Die Stadt, 300 Kilometer nordöstlich von Moskau, steht unter Schock. Lok war für die Halbmillionenstadt an der Wolga ein Symbol, auf das alle stolz waren, nicht nur die eingefleischten Hockeyfans. Zehntausende gingen am Abend des Unglückstages ins Stadtzentrum und bekundeten ihre Anteilnahme. Vom 9. bis 11. September verhängte die Stadt öffentliche Trauer. Auch die Kontinentale Hockey Liga (KHL) verschob die Punktspiele der neuen Saison auf Mitte kommender Woche. Der Tod der Mannschaft aus Jaroslawl ist für die gesamte Eishockeygemeinde Russlands ein schwerer Verlust. In Ufa sollen es die Fans gewesen sein, die nach Bekanntwerden des Unglücks die Funktionäre zwangen, das laufende Erstligaspiel abzubrechen, berichtete der Moskowskij Komsomolez.

Lokomotive war dreimal Meister, zweimal Vizechampion.
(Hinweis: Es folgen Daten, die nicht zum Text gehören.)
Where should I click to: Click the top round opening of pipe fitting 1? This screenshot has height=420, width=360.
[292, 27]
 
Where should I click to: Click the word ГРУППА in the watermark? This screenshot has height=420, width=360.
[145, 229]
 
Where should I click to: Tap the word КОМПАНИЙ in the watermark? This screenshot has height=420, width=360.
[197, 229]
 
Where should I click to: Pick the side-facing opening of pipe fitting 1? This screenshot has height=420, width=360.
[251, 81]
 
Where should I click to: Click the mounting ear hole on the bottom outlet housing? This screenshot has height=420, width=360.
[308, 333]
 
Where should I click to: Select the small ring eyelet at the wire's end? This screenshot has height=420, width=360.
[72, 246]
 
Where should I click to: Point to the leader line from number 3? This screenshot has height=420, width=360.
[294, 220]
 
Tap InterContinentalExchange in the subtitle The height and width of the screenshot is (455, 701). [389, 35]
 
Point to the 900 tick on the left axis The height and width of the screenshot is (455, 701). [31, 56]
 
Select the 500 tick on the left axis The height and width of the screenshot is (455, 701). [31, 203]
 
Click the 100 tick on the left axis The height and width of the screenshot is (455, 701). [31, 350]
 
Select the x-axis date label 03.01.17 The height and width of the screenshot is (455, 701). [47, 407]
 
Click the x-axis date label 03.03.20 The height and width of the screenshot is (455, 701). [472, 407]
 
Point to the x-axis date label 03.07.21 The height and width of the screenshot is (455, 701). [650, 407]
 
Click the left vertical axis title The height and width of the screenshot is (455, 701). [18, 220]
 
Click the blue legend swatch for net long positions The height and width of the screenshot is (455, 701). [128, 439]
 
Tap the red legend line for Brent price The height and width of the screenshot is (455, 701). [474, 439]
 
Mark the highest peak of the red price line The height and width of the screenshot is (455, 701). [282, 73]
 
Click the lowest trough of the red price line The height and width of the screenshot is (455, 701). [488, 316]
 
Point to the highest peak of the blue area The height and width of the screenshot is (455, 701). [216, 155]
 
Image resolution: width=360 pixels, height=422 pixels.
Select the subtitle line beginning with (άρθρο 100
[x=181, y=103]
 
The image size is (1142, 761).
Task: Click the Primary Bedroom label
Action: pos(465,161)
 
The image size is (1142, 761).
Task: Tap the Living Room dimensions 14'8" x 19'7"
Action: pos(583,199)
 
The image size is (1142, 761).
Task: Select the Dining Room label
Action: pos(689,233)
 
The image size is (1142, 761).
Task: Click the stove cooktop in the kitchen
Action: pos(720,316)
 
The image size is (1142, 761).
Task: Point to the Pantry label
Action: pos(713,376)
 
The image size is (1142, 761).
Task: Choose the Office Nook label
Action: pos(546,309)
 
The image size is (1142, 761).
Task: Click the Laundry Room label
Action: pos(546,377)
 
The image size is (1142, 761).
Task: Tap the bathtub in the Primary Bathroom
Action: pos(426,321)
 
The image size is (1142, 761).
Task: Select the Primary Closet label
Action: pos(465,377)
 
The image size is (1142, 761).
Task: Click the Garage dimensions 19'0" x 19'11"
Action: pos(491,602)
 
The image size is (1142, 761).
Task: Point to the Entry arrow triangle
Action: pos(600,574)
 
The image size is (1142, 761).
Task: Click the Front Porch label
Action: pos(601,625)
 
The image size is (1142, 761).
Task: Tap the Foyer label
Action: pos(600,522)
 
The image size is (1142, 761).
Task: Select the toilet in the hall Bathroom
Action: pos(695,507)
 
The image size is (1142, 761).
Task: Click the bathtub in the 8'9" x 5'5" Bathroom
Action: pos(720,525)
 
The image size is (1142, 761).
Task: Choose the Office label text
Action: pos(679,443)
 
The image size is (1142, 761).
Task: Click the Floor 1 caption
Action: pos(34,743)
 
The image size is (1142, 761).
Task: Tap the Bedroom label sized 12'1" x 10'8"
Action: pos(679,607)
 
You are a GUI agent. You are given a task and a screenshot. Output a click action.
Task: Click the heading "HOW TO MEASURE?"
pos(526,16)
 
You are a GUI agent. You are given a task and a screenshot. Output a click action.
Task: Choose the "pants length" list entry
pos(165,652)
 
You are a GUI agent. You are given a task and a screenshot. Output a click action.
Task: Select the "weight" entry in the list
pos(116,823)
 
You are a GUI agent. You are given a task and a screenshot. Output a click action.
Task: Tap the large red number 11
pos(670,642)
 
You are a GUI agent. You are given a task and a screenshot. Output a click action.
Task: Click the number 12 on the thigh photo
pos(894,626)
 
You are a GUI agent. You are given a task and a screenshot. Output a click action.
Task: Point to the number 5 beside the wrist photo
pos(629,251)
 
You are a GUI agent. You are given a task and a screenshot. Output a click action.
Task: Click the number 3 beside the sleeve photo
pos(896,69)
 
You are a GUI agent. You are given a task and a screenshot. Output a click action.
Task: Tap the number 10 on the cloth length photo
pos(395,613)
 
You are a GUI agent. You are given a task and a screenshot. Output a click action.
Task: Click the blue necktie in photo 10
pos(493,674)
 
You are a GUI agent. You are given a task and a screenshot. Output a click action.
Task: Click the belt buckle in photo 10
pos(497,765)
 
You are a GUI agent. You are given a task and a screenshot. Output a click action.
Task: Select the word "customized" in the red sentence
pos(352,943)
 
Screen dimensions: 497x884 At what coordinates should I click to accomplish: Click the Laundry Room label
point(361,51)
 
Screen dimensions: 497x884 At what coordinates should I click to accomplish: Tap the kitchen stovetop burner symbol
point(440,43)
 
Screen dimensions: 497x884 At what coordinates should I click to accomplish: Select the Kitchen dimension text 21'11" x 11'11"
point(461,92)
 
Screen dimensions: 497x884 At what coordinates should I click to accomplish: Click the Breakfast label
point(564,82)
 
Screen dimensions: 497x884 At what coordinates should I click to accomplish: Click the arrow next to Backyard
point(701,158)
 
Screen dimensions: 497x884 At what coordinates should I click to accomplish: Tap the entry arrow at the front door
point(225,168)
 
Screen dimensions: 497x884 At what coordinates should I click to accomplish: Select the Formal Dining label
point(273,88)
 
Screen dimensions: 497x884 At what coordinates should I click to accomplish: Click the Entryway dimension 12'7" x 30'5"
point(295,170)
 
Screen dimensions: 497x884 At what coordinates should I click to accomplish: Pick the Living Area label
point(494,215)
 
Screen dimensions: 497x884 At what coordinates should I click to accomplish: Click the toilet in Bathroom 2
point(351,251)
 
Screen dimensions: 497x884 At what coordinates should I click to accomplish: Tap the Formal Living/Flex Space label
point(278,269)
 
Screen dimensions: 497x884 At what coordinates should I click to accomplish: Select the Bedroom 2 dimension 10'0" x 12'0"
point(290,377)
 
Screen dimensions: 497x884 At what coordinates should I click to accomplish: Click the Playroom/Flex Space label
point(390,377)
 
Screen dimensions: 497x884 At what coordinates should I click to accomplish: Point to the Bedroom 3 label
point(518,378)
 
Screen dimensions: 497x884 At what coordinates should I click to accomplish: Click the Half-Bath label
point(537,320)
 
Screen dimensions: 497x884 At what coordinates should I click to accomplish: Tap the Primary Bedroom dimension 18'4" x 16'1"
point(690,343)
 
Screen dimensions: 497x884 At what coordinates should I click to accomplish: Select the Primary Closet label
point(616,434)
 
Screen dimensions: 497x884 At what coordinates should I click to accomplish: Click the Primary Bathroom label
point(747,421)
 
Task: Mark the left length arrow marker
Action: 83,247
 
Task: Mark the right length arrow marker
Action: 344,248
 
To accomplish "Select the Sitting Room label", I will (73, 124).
Auch in der neuen Saison zählte der Klub zu den Topfavoriten. Wie es mit dem Verein jetzt weitergeht, ist offen. Über sportliche Einzelheiten wolle man aber erst nach Ende der Trauerfeierlichkeiten sprechen.

Fans monieren Überlastung des Flughafens

Kremlchef Dmitri Medwedjew, der zu einem "Internationalen Forum" in Jaroslawl erwartet wurde, forderte die Verantwortlichen auf, den Verein durch einen schnellen Aufbau einer starken Mannschaft zu unterstützen. Viele Loko-Fans hatten am Unglücksabend dem Internationalen Forum, das auch noch in der "Arena 2000" des Vereins stattfindet, die Verantwortung an der Katastrophe zugeschrieben.

Durch den Andrang internationaler Gäste sei der Flughafen überlastet gewesen, behaupteten aufgebrachte Fans. Medwedjew nutzt die jährliche Konferenz, um sich als Modernisierer Russlands zu produzieren und um ausländische Investoren zu werben. Die Dringlichkeit einer Rundumerneuerung der verrotteten Infrastruktur hat das Unglück auf tragische Weise noch einmal deutlich gemacht.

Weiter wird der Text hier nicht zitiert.